__EXERCISE DESCRIPTION__
Which lines in the entries below contain the word "This"? Pull out each of those lines in full.

[Element lookup entries]
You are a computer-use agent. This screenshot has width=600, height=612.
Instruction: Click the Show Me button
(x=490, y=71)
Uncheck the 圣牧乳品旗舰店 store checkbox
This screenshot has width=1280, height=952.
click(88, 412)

__REPLY TO THE TASK__
You are a computer-use agent. This screenshot has width=600, height=612.
This screenshot has width=1280, height=952.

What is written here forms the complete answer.